Sometimes in classical music it helps to have a cheat sheet.
Better yet is when a conductor lets you in on all the nuances you might not catch, like how the solo violin in Richard Strauss’ tone poem “Ein Heldenleben” represents the soothing, encouraging voice of a wife talking her ego-bruised husband off the ledge.
Just before the Tucson Symphony Orchestra performed the work to open its 84th season on Friday night, TSO Conductor George Hanson and his musicians demonstrated each role for the audience of 1,356. Hanson likes to think of “Ein Heldenleben” (A Hero’s Life) as an opera without a libretto. The words are spoken through the instruments — the dominant major chord strings opening the work represent the hero and low brass and woodwinds playing multiple motifs are his adversaries. Their shrill taunts lead the hero to hang his head low when the opening theme is repeated in a minor chord.
We learned all of this in Hanson’s 10-minute crash course, which included pop culture references to “Wayne’s World,” Toby Keith and Lee Trevino.
And when the orchestra performed the Strauss — the first time since 2000 — we could see the wife in acting Concertmaster Carla Ecker’s splendid playing; she is sitting in for Concertmaster Aaron Boyd, who is on a season-long leave. And we heard the critics mocking and taunting the hero with a chromatic wall from the woodwinds, playing at the top of their game.
The Strauss came in the concert’s second half, after an exciting, intimate and just plain fun performance of Beethoven’s Triple Concerto by the estimable Eroica Trio.

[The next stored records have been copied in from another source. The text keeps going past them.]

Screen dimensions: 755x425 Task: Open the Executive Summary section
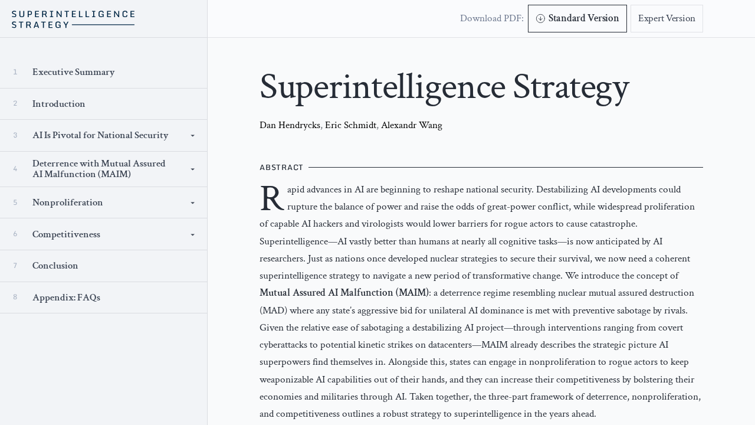point(73,72)
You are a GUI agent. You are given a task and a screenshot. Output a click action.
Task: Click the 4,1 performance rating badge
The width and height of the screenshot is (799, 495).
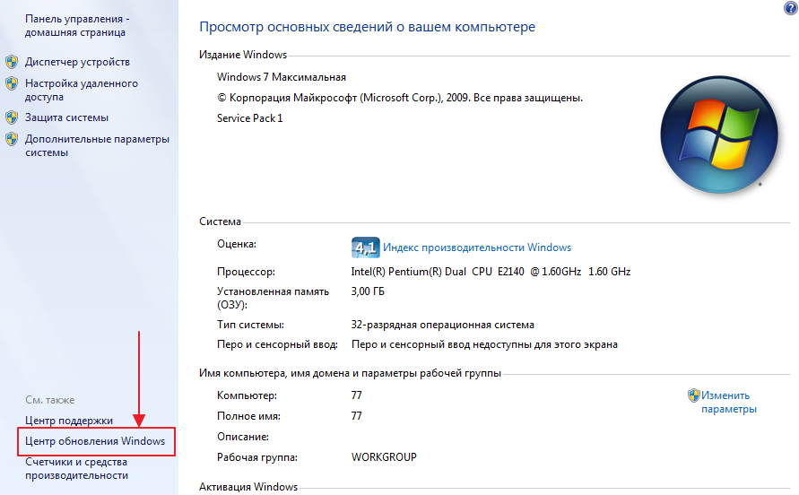[365, 248]
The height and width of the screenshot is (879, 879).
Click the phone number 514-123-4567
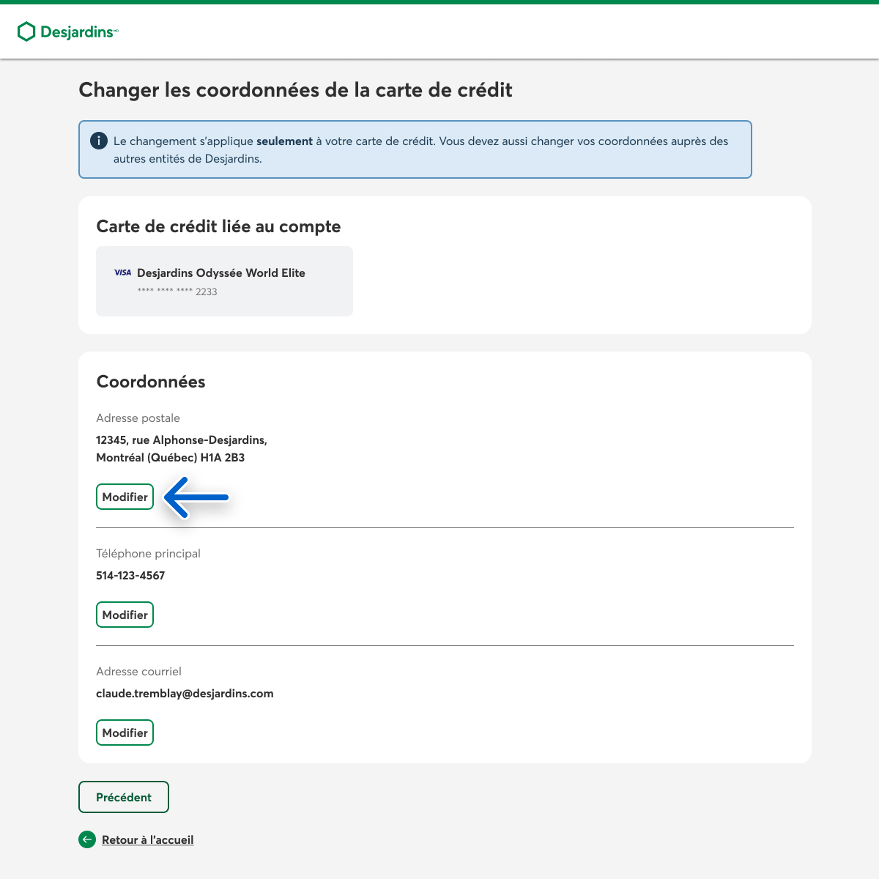tap(130, 576)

This is an ensemble that dares you not to sit at the edge of your seat when cellist Sara Sant’Ambrogio played an extended solo passage, flexing her toned biceps as she drew the bow over the strings with a fluid, muscular motion. The sound was so rich and pure pianist Erika Nickrenz shot her a smile that spoke volumes of appreciation.
Throughout the performance, the trio shared intimate moments like this. Their smiles seemed on the verge of a giggle when violinist Sara Parkins, a newcomer to the trio, turned in an equally impressive solo turn; or when Nickrenz danced along the keyboard adding a playful spirit to performance.
When they weren’t playing, the trio shared animated gestures of appreciation for the orchestra, which seemed to revel in its role as accompanist in its first performance of the concerto in a dozen years.
This was the first time the Eroica Trio has played a Tucson concert since they were presented by the Arizona Friends of Chamber Music in 1999. Hopefully we won’t have to wait as long for them to return.